6th Circuit Court Upholds Individual Mandate
|June 29, 2011||Posted by Kiwon Yoo under Blog||
The 6th Circuit Court of Appeals upheld the ACA’s individual mandate, which requires most Americans to have health insurance. The 6th Circuit upheld a lower court ruling in a suit brought by the Thomas More Law Center. The three-judge panel, which includes two Republican nominees, voted 2-1 in favor of the mandate. Jeffrey S. Sutton, a George W. Bush nominee, is the first Republican-nominated judge to rule in such a manner.
In writing for the majority, Judge Boyce F. Martin Jr. stated: “We find that the minimum coverage provision is a valid exercise of legislative power by Congress under the Commerce Clause.”
Sutton, who previously clerked for Supreme Court Justice Antonin Scalia, wrote:
“No one is inactive when deciding how to pay for health care, as self-insurance and private insurance are two forms of action for addressing the same risk. Each requires affirmative choices; one is no less active than the other; and both affect commerce.”
Martin addressed the challengers’ argument regarding “inactivity”:
“Although there is no firm, constitutional bar that prohibits Congress from placing regulations on what could be described as inactivity, even if there were it would not impact this case due to the unique aspects of health care that make all individuals active in this market.”

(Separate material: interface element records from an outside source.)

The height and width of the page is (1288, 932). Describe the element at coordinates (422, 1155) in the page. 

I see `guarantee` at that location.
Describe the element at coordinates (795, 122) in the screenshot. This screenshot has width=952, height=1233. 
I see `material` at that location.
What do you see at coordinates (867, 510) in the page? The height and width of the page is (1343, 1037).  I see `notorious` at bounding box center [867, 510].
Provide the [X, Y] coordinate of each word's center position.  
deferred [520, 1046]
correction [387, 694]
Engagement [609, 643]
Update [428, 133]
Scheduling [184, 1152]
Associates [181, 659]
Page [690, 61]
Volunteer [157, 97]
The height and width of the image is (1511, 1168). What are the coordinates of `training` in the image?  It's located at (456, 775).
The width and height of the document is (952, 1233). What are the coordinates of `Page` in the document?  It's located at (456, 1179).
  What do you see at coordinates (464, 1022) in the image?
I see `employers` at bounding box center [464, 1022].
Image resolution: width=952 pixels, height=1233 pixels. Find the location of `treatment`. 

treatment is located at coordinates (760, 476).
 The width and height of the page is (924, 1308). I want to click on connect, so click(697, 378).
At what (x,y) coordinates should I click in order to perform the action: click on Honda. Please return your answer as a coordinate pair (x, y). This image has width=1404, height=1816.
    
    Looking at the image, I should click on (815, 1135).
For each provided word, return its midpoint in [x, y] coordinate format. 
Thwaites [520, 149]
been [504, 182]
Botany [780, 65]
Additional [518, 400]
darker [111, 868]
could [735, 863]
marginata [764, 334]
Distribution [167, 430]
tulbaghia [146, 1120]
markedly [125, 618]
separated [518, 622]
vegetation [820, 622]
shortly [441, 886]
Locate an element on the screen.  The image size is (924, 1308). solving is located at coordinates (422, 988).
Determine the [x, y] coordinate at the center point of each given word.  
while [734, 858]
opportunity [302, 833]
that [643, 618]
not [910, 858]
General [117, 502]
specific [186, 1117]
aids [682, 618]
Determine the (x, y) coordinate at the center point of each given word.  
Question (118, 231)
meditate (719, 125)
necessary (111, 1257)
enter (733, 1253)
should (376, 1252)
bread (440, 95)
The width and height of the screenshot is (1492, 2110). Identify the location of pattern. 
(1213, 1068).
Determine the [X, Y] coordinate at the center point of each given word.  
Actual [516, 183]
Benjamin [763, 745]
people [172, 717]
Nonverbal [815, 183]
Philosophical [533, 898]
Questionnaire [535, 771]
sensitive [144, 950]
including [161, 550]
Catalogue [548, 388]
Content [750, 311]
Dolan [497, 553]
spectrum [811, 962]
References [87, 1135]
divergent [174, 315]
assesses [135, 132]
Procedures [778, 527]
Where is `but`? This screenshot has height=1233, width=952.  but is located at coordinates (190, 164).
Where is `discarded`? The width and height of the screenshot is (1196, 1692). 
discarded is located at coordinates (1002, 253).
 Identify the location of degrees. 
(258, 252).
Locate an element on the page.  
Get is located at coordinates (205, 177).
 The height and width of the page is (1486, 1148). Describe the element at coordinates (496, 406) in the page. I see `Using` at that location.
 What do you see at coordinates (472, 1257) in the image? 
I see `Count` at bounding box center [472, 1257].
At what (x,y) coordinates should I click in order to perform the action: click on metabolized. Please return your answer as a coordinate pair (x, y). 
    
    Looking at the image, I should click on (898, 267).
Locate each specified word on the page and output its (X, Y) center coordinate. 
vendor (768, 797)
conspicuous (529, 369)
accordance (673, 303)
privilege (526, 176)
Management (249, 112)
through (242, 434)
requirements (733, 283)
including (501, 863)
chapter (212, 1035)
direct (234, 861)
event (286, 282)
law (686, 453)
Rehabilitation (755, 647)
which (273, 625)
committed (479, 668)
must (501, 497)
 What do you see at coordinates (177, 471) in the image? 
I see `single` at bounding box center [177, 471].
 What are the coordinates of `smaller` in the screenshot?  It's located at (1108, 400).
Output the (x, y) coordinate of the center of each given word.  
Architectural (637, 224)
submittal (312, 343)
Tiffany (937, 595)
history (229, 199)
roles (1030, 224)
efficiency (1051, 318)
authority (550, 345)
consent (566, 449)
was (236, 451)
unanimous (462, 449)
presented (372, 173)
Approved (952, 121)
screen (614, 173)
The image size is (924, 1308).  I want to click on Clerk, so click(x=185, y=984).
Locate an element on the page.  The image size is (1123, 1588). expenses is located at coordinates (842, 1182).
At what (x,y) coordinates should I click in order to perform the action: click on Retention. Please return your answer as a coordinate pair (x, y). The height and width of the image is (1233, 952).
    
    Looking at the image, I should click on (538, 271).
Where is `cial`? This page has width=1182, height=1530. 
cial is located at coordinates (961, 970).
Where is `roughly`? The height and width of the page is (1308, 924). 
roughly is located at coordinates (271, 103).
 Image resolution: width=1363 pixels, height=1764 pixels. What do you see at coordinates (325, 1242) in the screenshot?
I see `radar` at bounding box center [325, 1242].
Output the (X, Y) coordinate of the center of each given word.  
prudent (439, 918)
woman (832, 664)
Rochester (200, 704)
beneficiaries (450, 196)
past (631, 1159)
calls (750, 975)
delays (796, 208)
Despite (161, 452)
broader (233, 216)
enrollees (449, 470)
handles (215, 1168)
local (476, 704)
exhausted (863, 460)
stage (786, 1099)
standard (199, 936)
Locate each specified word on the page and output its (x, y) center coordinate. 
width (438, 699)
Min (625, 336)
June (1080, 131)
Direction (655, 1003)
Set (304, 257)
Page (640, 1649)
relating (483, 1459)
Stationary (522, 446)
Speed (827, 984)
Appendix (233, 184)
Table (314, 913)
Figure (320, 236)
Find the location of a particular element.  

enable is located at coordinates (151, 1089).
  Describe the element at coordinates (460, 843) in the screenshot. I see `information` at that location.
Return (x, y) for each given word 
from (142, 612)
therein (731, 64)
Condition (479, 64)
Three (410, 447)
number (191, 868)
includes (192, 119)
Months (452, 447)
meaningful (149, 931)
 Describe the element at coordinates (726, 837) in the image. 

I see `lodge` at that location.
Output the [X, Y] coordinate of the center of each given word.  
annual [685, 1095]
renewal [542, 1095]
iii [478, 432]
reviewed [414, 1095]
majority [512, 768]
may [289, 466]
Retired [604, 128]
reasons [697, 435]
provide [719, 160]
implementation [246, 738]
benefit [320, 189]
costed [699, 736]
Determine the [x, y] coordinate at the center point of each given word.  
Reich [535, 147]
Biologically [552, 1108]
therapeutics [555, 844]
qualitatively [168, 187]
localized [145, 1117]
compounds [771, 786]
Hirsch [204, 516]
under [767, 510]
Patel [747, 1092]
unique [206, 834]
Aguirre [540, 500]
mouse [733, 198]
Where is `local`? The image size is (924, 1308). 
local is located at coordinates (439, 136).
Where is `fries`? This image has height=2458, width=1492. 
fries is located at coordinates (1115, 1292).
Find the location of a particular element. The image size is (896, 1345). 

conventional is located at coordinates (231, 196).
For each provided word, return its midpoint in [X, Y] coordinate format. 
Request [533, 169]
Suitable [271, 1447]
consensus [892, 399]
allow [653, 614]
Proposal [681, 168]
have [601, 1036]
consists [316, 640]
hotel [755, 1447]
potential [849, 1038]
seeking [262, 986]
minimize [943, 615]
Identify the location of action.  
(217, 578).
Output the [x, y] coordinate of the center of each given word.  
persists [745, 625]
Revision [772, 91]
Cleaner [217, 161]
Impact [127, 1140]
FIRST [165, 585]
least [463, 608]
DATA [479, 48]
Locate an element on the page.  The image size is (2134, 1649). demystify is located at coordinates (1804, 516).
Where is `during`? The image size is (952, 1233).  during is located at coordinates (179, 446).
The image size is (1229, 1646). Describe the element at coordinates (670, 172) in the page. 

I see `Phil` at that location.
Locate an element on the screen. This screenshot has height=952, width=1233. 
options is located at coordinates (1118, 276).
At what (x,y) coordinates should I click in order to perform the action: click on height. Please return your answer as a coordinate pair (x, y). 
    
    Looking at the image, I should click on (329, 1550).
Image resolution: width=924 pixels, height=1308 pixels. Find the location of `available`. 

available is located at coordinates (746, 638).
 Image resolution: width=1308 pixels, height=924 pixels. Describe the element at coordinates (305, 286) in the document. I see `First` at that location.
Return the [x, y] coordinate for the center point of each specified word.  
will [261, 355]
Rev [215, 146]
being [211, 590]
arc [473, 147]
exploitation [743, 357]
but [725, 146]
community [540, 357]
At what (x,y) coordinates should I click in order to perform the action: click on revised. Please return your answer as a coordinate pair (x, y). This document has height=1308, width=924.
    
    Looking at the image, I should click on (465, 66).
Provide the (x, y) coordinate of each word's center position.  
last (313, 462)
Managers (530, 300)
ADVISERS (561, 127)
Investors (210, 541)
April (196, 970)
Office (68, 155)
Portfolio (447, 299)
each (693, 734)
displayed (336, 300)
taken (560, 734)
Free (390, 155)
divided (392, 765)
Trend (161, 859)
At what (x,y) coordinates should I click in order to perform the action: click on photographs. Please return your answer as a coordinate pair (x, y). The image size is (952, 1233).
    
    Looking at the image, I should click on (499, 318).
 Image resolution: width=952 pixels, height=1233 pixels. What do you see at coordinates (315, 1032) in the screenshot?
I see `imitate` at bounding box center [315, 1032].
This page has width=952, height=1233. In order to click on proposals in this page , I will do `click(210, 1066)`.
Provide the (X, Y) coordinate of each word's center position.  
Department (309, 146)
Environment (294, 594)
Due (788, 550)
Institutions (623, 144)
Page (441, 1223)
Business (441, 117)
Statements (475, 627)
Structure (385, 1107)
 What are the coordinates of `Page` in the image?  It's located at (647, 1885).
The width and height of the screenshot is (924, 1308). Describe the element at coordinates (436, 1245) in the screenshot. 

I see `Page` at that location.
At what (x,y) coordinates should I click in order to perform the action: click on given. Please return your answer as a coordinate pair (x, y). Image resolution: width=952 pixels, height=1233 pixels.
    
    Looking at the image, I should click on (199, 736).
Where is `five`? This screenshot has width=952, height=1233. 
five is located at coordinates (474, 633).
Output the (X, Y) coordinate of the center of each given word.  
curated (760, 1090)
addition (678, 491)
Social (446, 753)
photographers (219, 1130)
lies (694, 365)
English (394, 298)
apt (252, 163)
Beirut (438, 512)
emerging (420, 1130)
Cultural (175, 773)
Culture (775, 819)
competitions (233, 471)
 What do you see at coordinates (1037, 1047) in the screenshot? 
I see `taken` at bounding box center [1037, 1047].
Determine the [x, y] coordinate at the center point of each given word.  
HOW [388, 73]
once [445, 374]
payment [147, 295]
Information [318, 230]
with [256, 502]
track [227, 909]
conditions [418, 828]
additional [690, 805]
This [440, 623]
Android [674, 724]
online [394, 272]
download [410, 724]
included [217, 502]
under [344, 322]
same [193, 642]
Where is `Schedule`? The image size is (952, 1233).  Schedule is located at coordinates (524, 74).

James L. Graham, a Reagan nominee, voiced his dissent:
“If the exercise of power is allowed and the mandate upheld, it is difficult to see what the limits on Congress’s Commerce Clause authority would be. What aspect of human activity would escape federal power? The ultimate issue in this case is this: Does the notion of federalism still have vitality?”
Additional rulings are expected in other circuit courts; the 4th Circuit heard two cases brought on by the Commonwealth of Virginia and Liberty University, and the 11th Circuit heard a case brought by 26 governors and attorneys general. The 4th Circuit panel hinted that it would uphold the mandate, while the 11th Circuit has been more ambiguous.